A quick lit search for an etymology turned up variations of “stream encircling a prairie.” I PMed Craig Kopris for his thoughts on the etymology. They included the following:
I’d guess tayowahtih as a potential phonemicization.
Hewitt has yĕⁿ-khyo-măˊ-teʼ “small stream.” -kyǫw- is a root for “creek,” though I’m not sure why the k is missing in the placename. It’s not the semireflexive [-t-] because it shows up on simple nouns.

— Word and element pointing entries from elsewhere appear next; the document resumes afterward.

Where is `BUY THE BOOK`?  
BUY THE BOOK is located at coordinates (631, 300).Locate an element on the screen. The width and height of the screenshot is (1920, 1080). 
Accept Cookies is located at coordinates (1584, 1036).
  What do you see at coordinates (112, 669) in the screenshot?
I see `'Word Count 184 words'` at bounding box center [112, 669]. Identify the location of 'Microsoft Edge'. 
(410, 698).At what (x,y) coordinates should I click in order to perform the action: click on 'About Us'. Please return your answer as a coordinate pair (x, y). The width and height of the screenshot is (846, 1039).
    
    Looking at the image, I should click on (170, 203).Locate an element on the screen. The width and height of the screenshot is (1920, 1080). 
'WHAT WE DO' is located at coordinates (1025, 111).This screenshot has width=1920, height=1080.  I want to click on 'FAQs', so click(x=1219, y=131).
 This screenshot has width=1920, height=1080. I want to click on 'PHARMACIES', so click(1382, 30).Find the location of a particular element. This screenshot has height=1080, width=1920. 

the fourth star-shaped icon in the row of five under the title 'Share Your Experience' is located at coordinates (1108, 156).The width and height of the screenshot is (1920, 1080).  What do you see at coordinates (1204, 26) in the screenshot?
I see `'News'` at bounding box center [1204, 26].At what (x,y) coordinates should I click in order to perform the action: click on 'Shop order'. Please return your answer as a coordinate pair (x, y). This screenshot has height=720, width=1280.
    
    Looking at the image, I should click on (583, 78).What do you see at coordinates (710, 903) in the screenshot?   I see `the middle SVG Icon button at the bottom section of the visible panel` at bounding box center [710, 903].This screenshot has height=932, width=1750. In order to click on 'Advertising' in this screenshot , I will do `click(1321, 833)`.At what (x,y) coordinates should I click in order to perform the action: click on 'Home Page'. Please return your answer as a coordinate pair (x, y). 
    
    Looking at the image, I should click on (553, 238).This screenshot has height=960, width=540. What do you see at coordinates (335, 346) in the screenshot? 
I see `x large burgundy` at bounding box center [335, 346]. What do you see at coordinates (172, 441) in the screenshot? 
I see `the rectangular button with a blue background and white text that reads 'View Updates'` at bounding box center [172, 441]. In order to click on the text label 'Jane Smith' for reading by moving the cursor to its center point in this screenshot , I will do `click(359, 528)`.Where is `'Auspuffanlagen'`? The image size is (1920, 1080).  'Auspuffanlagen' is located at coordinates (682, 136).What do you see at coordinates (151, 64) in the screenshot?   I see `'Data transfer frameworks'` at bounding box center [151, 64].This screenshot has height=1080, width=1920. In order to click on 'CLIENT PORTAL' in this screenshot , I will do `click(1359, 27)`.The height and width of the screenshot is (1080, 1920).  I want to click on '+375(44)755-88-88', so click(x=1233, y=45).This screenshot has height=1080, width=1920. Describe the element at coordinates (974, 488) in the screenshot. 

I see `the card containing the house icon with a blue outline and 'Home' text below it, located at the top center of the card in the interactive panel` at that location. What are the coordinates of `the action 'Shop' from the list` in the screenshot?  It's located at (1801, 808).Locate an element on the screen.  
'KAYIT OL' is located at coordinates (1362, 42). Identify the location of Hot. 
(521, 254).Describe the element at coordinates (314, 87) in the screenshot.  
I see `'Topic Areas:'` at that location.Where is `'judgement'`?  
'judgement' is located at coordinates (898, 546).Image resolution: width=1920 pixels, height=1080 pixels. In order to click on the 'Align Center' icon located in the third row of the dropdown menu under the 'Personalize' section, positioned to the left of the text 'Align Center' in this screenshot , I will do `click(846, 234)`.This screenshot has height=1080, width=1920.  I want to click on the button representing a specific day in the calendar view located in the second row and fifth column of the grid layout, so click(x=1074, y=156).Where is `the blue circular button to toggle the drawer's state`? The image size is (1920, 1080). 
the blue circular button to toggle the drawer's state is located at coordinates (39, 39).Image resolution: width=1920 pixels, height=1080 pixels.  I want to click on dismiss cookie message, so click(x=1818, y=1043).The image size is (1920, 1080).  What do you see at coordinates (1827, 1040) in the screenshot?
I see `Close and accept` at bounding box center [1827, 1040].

yakyǫwaʔyeh is “on/in/to the creek.” Assuming tayǫwahtih is tayǫwatih instead, it could be “beyond the creek” or “on the other side of the creek.” Cf Tionontati “beyond the hills” and Schenectady “on the other side of the pines.”
Indian Mill Park
The contemporary Indian Mill Park is located near the site of the mill used by the Upper Sandusky Wyandot settlement from 1820 until Removal.
Wyandot Mission Church
In 1816 a young African-American man named John Stewart established a Methodist mission amongst the Wyandot of Upper Sandusky. A mission church was constructed there in the year following his death. The structure was restored in 1889 and added to the National Register of Historic Places in 1976.
Garrad, Charles, William Fox, and Jean-Luc Pilon. Petun to Wyandot: the Ontario Petun from the sixteenth century. Mercury Series.; Archaeology Paper (Canadian Museum of History) 174. [Gatineau, Québec] : Canadian Museum of History ; [Ottawa] : University of Ottawa Press, 2014.
Hewitt, J.N.B. “Huron.” In Handbook of American Indians North of Mexico. Part 1, edited by Frederick Webb Hodge, 584–91. BAE Bulletin 30. Washington, D.C.: Government Printing Office, 1907.
Kopris, Craig Alexander. “A grammar and dictionary of Wyandot.” Ph.D. diss., State University of New York at Buffalo, 2001.
Tanner, Helen Hornbeck. “Cherokees in the Ohio Country.” Journal of Cherokee Studies 3, no. 2 (Spring 1978): 94–102.
Tooker, Elisabeth. “Wyandot.” In Handbook of North American Indians, vol. 15: Northeast, edited by Bruce G. Trigger, 398–406 [consolidated volume Bibliography, pp.807–90]. Washington, D.C.: Smithsonian Institution, 1978.
Walsh, Martin W. “The ‘heathen party’: Methodist observation of the Ohio Wyandot.” American Indian Quarterly 16, no. 2 (Spring 1992): 189–211.